The events of Nov. 22, 1963, offer a glimpse of Woodard’s steady, behind-the-scenes stewardship. President John F. Kennedy had been assassinated, and the question of canceling games scheduled 48 hours later was up to Foss. But the commissioner was in transit, telephones weren’t mobile, and Woodard had to make the call.
“Playing football,” he said, “is not the right thing to do.”
Meanwhile, NFL commissioner Pete Rozelle, in a decision he would describe as the most profound regret of his Hall of Fame career, decreed that the league’s games would go on.
Woodard’s comprehensive résumé had prepared him to exercise common sense. In addition to writing about sports as varied as boxing and track and field, he ran two minor-league baseball teams before his 10-year stint as president of the Western Golf Association in Chicago, home of the PGA’s Tour’s oldest event. (Renamed the BMW Championship in 2007, it had been known as the Western Open since 1899.)
Participation in the nurturing of an upstart football league obviously appealed to Woodard. So did the AFL’s determination to cast itself as Don Quixote, impossibly dreaming about challenging the NFL after three other leagues had failed.
Securing national-network television deals enabled the AFL to lure the likes of star Alabama quarterback Joe Namath, a 1965 first-round draft choice of the Cardinals, then based in St. Louis. Given the choice between St. Louis and New York — not to mention the unprecedented $427,000 contract the Jets offered — Namath needed all of one day to conclude he was a Jet all the way.
But the AFL’s legacy is deeper than the lucrative contracts the league used to pry first-round talent from its smug counterpart. Visionaries such as Davis and Sid Gillman saw the quick-strike benefits of stretching defenses with deep passes. Touchdowns presented coaches the option of going for two-point conversions. Players’ names were stitched on the back of their jerseys.
Most meaningful was the AFL’s aggressive pursuit of players from historically black colleges. Starters on the 1969 Kansas City Chiefs, for instance, included cornerback Emmitt Thomas (Bishop), linebacker Willie Lanier (Morgan State), defensive tackle Buck Buchanan (Grambling), running back Robert Holmes (Southern), cornerback Jim Marsalis (Tennessee State) and wide receivers Gloster Richardson (Jackson State) and Frank Pitts (Southern).
That 1969 Chiefs team won the AFL championship in the final season it was distinguished as a sovereign league. It also happened to be the NFL’s golden-anniversary season, noted by a 50-year shoulder patch put on players’ uniforms.

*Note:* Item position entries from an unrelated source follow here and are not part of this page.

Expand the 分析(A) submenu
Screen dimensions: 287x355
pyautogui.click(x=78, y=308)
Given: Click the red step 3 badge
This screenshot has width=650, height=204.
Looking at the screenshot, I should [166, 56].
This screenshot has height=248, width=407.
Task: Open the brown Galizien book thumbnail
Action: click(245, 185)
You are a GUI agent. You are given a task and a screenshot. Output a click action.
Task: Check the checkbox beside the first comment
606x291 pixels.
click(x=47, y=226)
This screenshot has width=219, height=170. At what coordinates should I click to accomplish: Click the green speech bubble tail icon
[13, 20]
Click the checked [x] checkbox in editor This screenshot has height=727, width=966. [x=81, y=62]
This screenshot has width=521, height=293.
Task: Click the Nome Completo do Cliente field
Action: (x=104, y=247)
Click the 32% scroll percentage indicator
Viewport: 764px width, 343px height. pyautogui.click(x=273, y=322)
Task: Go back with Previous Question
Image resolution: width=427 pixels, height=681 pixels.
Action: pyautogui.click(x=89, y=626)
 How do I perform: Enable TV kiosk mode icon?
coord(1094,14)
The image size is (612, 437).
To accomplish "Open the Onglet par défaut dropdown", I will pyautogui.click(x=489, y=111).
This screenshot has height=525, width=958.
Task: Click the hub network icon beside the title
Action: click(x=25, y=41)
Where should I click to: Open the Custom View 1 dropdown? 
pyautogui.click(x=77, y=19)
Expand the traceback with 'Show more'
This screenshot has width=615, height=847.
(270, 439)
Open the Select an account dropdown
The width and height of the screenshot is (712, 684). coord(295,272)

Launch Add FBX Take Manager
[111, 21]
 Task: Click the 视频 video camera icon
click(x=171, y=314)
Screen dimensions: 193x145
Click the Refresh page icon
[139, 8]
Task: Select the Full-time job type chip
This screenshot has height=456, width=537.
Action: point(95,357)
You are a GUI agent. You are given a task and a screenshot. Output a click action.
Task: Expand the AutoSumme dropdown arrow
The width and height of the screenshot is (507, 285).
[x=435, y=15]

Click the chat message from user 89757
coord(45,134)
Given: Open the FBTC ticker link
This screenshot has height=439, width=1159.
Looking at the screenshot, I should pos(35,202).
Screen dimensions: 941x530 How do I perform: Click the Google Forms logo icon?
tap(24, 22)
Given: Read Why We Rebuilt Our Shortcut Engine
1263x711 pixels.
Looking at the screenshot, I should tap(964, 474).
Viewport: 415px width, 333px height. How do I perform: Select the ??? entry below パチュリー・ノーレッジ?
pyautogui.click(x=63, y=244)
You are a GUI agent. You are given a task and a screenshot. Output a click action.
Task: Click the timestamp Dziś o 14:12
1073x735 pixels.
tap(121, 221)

Angelo Coniglio, a fan from Buffalo, led a drive for the AFL champs to wear a shoulder patch marking the league’s 10-year anniversary. Woodard considered the request and, sure enough, the Chiefs wore a shoulder patch for Super Bowl IV.
“You could not believe it when you saw the faces of those players,” Chiefs coach Hank Stram would recall. “These were great men and great pros, but they were like kids in a candy store when they saw that patch.”
Concurred Lanier: “It lit us up. We knew what it meant.”
It’s crazy to think something as mundane as a shoulder patch would be a source of motivation before the Super Bowl, but the Chiefs beat the prohibitively favored Vikings, 23-7. Suspicions that Namath and the Jets were the fluke champions of Super Bowl III were gone, once and forever.
Parity was achieved, thanks to the efforts of a man who grew up in the City of Destiny.